今(2024)年の梅雨はどうだった?

 気象庁の発表によると、今(2024)年、関東地方では6月21日ごろに梅雨入りし、7月18日ごろに梅雨明けしました。平年の梅雨入りは6月7日、梅雨明けは7月19日ですから、今年の梅雨入りは、平年よりも14日遅く、梅雨明けは1日早くなりました(気象庁:令和6年の梅雨入りと梅雨明け(速報値)より)。また、東京都北の丸公園にあるアメダス東京で観測された梅雨期間の降水量は245.5mmと、平年の87%と少雨傾向だったことから、みなさんの中には「今年の梅雨は『空梅雨』だった」と思われる方も多いのではないでしょうか。
 しかし、6月9日ごろに梅雨入りし、7月19日ごろに梅雨明けした松山では、梅雨期間の降水量は685mm(平年の約1.5倍)となり、また、線状降水帯が発生したことから、土砂崩れのために3人もの方がお亡くなりになりました(東京新聞)。さらに、7月31日の時点で梅雨が明けていない山形県と秋田県では、7月26日から27日に記録的な大雨(過去に観測された雨量の1.5倍前後)となりました。このため、最上川などいくつかの川が氾濫し、多くの田畑が浸水したことから、主要生産物であるコメや大豆など多くの農作物の減収が懸念されます(NHK)。
 では、このように地域によって大きく異なる梅雨入りと梅雨明けは、どのように発表されるのでしょうか。気象庁によると、梅雨とは1ヶ月にわたる時間スケールと沖縄県から青森県までの広い範囲に影響を及ぼす空間スケールをもつ季節的な現象なので、全国を12ブロックに分け、ブロック毎に現在までの天候と数日から1週間程度の天候の予想から、梅雨入りと梅雨明けを発表するとのことです(気象庁季節予報作業指針)。また、梅雨入りと梅雨明けには5日間程度の移行期があることから、ある1日に特定することは難しいため、日付の末尾に「・・ごろ」と付けて発表するのはこのためです。さらに、『梅雨のはしり』、『梅雨の中休み』、そして、『梅雨の戻り』という言葉かあるのも、梅雨入りと梅雨明けの発表がいかに難しいのかを表しています。
 つぎに、1951年から2021年までの梅雨入り、梅雨明け、梅雨の期間とその降水量の変化(図)を見てみましょう。

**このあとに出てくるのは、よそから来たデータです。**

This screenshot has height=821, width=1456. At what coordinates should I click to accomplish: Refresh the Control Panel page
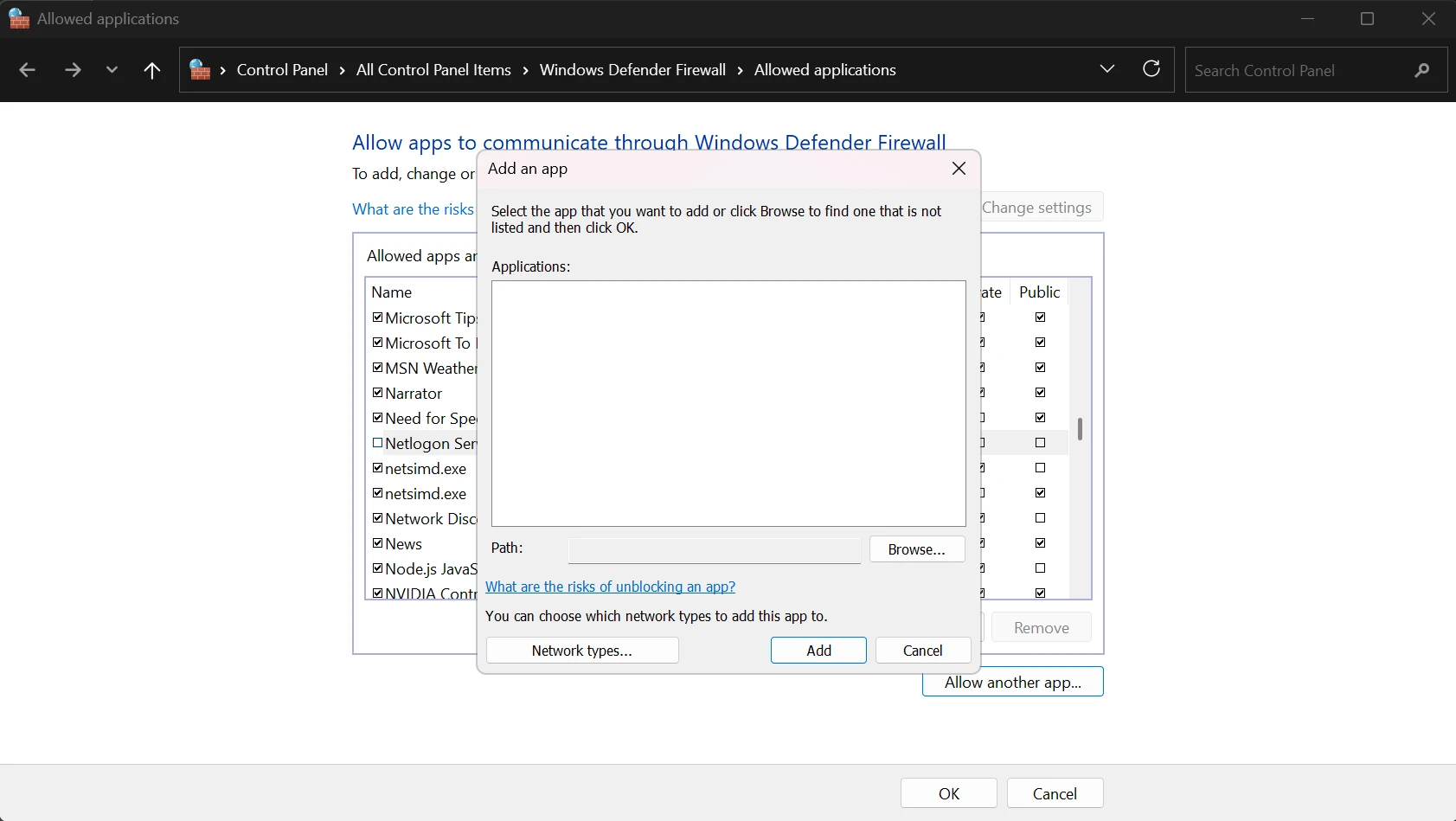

図.1951年から2024年までの梅雨入り、梅雨明け、そして梅雨期間の降水量の変化.

この図の横軸は年、左縦軸は日付、青帯の下底と上底はそれぞれ梅雨入りと梅雨明けの日(左縦軸を参照)を、青帯の長さは梅雨の長さを示しています。また、濃い青線は梅雨期間の降水量を示しています(右縦軸を参照)。なお、1993年は梅雨明けの日を特定することできなかったため、梅雨入りの日、梅雨明けの日、そして梅雨期間の降水量を示していません。この年の夏は、全国的に低温と降雨の続く不順な天候だったため、水稲だけではなく、豆類や果実類、牧草など、多くの農作物が大きな被害を受けました(平成の大冷害:平成の農業気象災害)。さらに、左縦軸の6月10日と7月18日から右に伸びる薄い青色の破線は、それぞれ梅雨入りと梅雨明け、また濃い青色で太い破線は梅雨の降水量に関するトレンド(長期の変化の傾向)を示しています。
 この図から、梅雨入りの日は5月31日から6月20日ごろ、梅雨明けの日は6月30日から8月5日ごろの間を大きく変動していることがわかります。しかし、梅雨入りが早かった年が必ずしも梅雨明けも早いというわけではないので、梅雨の長さも23日間から61日間と大きく変動しています。梅雨の降水量の変動も大きいことがわかります(最大値は556mm、最小値は67mm)。さらに、梅雨の長い年が必ずしも降水量が多いわけではありません。この梅雨の降水量は、停滞する梅雨前線上を移動する低気圧や台風、また、上空への寒気の移流や湿った暖気の流入など、梅雨前線付近での擾乱(大気の乱れ)の頻度により大きく変わるとのことです。
 さて、1951年から2024年までに東京の平均気温は1.8℃上昇しており、気温に関しては温暖化の傾向が顕著だといわれています。図を見ると、梅雨入りは1990年頃からの早い日が、梅雨明けは1980年ごろからの遅い日がやや目立ちます。しかし、1951年から2024年までの73年間のトレンドを、統計的手法を用いて算出すると、梅雨入りは2日、梅雨明けは3日早くなっており、この結果、梅雨の期間は1日短くなっています。また、梅雨の降水量は33mmほど増加しています。
 これから、東京では、温暖化により、梅雨入り、梅雨明けは若干早くなり、梅雨の降水量はやや多くなったといえるのではないでしょうか。これは、春から夏にかけての季節の移り変わりが早くなってきたこと、そして、梅雨前線付近での擾乱の頻度が多くなったことを示すものと考えられます。

梅雨に関する言葉のメモ
空梅雨:梅雨期間に雨の日、そして降水量が少ない梅雨。
梅雨のはしり:梅雨入りの発表前に先立って現れるぐずついた天気。
梅雨の中休み:梅雨期間の中で現れる数日以上の晴れ、または曇りで日が射す期間。
梅雨の戻り:梅雨明け後に現れる持続的な悪天。